Registre des armes d'épaule

Le gouvernement Harper a finalement renoncé, jeudi soir, à son intention d'imposer le bâillon qui visait à accélérer l'adoption du controversé projet de loi omnibus C-10 sur la loi et l'ordre.

Les conservateurs en sont venus à une entente avec les partis d'opposition qui menaçaient d'entraver les travaux du comité parlementaire chargé d'étudier le projet de loi, comme moyen de protester contre le bâillon.

Les conservateurs souhaitaient au départ limiter le débat sur C-10 à cinq minutes par article. Le projet de loi omnibus regroupe neuf projets de loi visant à serrer la vis aux criminels qui comprennent en tout plus de 200 articles.

Le gouvernement et l'opposition en sont venus à une entente sur la durée des débats du projet de loi qui est actuellement à l'étape de la deuxième lecture.

Le ministre de la Sécurité publique du Québec, Jacques Dutil, a donné un coup d'épée dans l'eau en venant témoigner, jeudi, en comité parlementaire à Ottawa contre le projet de loi C-19 du gouvernement Harper sur l'abolition du registre des armes d'épaule et la destruction des données qui en font partie.


Les policiers Matthew Torigian et Mario Harel ont affirmé leur opposition au projet de loi C-19 lors de leur témoignage (Photo Agence QMI)

Demandes entendues

Les demandes du ministre sont tombées dans l'oreille d'un sourd, puisque les conservateurs n'ont aucunement l'intention de négocier dans ce dossier.

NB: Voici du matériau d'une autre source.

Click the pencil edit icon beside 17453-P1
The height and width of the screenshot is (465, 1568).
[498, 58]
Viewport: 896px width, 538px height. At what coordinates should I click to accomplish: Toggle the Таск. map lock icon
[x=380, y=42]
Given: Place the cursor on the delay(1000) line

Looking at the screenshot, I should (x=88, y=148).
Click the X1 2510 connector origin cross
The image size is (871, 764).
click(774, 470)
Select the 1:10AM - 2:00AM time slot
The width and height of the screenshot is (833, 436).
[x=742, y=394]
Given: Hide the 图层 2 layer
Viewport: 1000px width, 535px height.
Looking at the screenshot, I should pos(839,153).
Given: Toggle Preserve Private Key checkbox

Le gouvernement du Québec milite pour le maintien du registre des armes d'épaule ou encore pour le transfert des données du registre à la province une fois que le projet de loi aura été adopté.

«Les données, on a participé à les payer. Les Québécois ont payé leur part pour ces données, a fait valoir M. Dutil. On estime qu'elles nous appartiennent en partie.»

Le ministre a dit néanmoins garder espoir d'en arriver à trouver un terrain d'entente avec Ottawa, même si son passage en comité parlementaire a été ignoré par les députés conservateurs qui en sont membres. Ces derniers n'ont en effet pas jugé nécessaire de lui poser de question.

M. Dutil a aussi admis qu'il n'avait eu qu'une brève conversation avec son homologue fédéral dans ce dossier dernièrement, soit peu avant que le fédéral ne dépose son projet de loi, il y a quelques semaines.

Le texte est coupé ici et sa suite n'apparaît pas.